Could Comedy Central's Sketch Shows Threaten Saturday Night Live?
It sounds crazy but JUST LISTEN FOR A SECOND.
It is a truth universally acknowledged that Saturday Night Live will occupy its berth at 11:30 PM Saturday nights until Lorne Michaels retires and/or dies, NBC ceases to exist as a network, or the heat death of the universe, whichever comes first. MadTV attempted to challenge SNL's supremacy, on Fox, at 11 PM on Saturdays, for several years, but it never really managed to get the same kind of buzz (and died before the advent of online video, which might have helped to buoy it). But if Comedy Central wanted to try facing off against SNL on its own time-slot turf...I think, maybe, it could mount a pretty serious challenge.

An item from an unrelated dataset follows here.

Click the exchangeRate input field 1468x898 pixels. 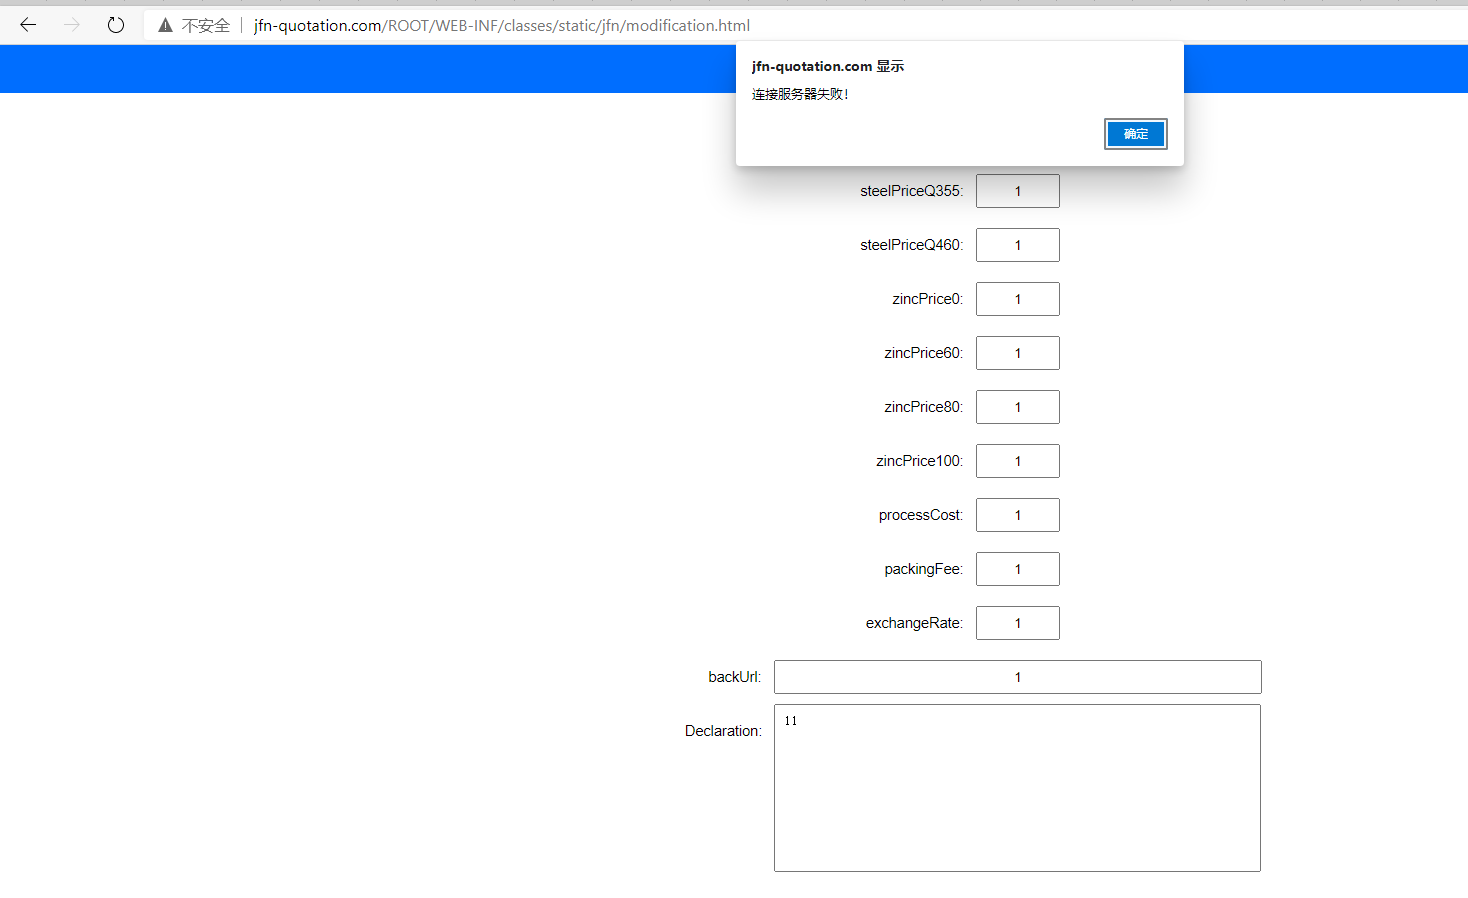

There was a time, not that long ago, when the majority of Comedy Central's original programming was cheap, tacky, forgettable, one-season garbage like Secret Girlfriend, I'm With Busey, and Kröd Mändoon And The Flaming Sword Of Fire (the last of which was admittedly a BBC Two co-production, but my point stands), with South Park and The Daily Show the only islands of quality. But in the past couple of years, Comedy Central has apparently decided to quit fucking around and gone hard after both stand-up (including hour-long specials this year from Kumail "Writing A Movie For Judd Apatow" Nanjiani, Pete "About To Host A Talk Show After Conan" Holmes, and Chris "Everywhere" Hardwick, among many others, plus John Oliver's New York Stand-Up Show), and sketch, with Key & Peele, Kroll Show, and quasi-sketch series Drunk History.*
All of these shows are great, and if you haven't been watching them, you need to start. It's easy to get on board with Key & Peele -- it just came back last night with a tremendously strong episode that featured two instant-classic sketches (the way-too-excited nonverbal rap-battle hype man and the Les Misérables parody "One At A Time") -- and the other two are also available online and have only aired one season each so far, so treat yourself. In a way, it's not fair to compare them to SNL side by side, because Comedy Central's sketch shows have advantages SNL does not. One is that CC's sketch shows aren't live, so a whole season could potentially be written in advance of shooting in order to take more time with each sketch, by which I mean cut the fat and give it a satisfying closer. Another is that they're each only half an hour long, so producers can be more discerning with what gets into a rundown and what doesn't. Thirdly, there's no expectation that any given episode is required to spoof very recent current events (er, this is particularly true in the case of Drunk History), so that when one of CC's shows does address something in the news, the response can be more clever and nuanced than the average SNL cold open. I'm thinking in particular of the very understated hoodie sketch in last night's Key & Peele, or this parody commercial for "Chikk Club."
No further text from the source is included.